Log transformation for skewed data in Data Analysis Python - Time & Space Complexity
We want to understand how the time needed to apply a log transformation changes as the data size grows.
How does the work increase when we have more data points to transform?
Analyze the time complexity of the following code snippet.
import numpy as np
import pandas as pd
def log_transform(data):
return np.log(data + 1)
# Example usage
values = pd.Series([10, 100, 1000, 10000])
transformed = log_transform(values)
This code applies a log transformation to each value in a data series to reduce skewness.
Identify the loops, recursion, array traversals that repeat.
- Primary operation: Applying the log function to each element in the data.
- How many times: Once for every data point in the input series.
As the number of data points increases, the total work grows in direct proportion.

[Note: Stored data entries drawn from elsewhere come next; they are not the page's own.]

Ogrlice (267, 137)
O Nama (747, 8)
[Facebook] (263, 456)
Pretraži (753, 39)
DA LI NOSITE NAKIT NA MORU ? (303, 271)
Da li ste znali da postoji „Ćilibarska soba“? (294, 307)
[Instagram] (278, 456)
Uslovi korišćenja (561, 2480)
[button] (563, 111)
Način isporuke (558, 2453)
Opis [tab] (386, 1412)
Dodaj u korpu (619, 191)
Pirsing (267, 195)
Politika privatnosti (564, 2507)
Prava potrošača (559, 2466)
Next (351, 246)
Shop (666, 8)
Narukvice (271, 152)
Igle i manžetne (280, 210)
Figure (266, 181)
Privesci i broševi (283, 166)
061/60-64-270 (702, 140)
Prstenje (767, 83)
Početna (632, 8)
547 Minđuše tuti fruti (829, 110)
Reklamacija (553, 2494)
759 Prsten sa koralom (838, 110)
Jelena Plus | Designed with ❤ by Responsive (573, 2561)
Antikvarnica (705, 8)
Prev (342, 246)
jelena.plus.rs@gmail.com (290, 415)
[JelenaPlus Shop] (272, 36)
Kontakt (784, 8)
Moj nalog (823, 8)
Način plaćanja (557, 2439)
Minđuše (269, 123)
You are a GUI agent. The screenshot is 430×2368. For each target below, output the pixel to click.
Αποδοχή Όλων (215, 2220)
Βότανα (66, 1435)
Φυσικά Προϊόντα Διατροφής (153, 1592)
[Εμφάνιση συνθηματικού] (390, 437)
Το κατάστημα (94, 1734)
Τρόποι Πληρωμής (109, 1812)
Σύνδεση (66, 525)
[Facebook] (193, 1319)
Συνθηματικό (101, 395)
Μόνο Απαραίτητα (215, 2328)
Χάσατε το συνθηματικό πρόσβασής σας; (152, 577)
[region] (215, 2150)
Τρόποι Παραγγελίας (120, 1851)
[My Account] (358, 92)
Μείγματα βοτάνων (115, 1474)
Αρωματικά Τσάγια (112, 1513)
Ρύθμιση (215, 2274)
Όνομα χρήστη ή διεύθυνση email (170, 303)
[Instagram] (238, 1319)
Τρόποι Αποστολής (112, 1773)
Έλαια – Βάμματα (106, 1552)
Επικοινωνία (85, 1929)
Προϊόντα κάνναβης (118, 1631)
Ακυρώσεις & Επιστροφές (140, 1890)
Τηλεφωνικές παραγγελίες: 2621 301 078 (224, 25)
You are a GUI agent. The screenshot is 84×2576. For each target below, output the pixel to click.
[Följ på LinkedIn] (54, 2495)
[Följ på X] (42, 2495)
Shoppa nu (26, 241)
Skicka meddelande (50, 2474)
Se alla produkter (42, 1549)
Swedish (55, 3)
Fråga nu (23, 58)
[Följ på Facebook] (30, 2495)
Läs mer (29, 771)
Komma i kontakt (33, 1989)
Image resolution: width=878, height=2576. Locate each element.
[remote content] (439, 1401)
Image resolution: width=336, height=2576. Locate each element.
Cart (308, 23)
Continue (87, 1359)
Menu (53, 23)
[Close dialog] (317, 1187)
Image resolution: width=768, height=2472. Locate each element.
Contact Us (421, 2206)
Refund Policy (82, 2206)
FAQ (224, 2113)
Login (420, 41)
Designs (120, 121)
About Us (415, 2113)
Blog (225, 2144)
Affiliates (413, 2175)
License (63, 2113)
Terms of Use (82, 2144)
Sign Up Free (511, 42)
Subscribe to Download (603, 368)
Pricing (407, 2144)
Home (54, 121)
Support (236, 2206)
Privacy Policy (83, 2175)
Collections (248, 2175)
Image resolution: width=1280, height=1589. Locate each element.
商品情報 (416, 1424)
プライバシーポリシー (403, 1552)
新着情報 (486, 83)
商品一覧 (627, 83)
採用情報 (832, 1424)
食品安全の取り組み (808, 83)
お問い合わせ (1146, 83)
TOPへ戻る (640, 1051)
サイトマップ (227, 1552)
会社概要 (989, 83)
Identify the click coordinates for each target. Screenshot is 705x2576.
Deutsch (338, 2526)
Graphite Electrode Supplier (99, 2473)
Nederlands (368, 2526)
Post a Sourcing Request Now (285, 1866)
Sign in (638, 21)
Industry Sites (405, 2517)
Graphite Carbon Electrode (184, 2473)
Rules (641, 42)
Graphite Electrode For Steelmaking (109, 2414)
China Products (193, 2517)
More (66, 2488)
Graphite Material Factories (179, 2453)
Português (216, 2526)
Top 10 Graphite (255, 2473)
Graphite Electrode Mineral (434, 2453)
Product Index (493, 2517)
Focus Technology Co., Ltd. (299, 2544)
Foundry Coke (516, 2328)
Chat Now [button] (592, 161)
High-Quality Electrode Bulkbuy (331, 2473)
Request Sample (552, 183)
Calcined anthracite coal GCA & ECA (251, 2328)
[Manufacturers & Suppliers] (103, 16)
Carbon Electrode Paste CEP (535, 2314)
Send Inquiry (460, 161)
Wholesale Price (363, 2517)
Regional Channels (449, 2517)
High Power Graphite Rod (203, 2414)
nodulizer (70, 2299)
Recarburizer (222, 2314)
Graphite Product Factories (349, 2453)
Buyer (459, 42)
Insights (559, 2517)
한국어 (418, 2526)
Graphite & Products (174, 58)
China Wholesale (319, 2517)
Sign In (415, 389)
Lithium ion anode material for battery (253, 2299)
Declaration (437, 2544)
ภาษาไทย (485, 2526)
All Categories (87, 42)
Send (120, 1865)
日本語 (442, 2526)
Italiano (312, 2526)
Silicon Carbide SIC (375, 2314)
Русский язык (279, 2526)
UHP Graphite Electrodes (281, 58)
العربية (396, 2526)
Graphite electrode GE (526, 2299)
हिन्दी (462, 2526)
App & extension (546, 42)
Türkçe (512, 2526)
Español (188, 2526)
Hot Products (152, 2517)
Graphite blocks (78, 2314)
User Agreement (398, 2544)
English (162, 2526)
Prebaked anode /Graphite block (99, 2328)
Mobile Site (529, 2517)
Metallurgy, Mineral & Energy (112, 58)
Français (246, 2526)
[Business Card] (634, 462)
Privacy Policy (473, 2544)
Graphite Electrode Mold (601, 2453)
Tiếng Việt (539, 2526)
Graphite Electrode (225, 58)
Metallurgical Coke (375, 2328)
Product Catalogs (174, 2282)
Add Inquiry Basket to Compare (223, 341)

| Input Size (n) | Approx. Operations |
|---|---|
| 10 | 10 log calculations |
| 100 | 100 log calculations |
| 1000 | 1000 log calculations |
Pattern observation: Doubling the data size doubles the work needed.
Time Complexity: O(n)
This means the time to transform grows linearly with the number of data points.
[X] Wrong: "Log transformation takes constant time no matter how much data there is."
[OK] Correct: Each data point needs its own calculation, so more data means more work.
Understanding how data transformations scale helps you explain your data preparation steps clearly and shows you know how to handle larger datasets efficiently.
"What if we applied the log transformation only to a random sample of the data? How would the time complexity change?"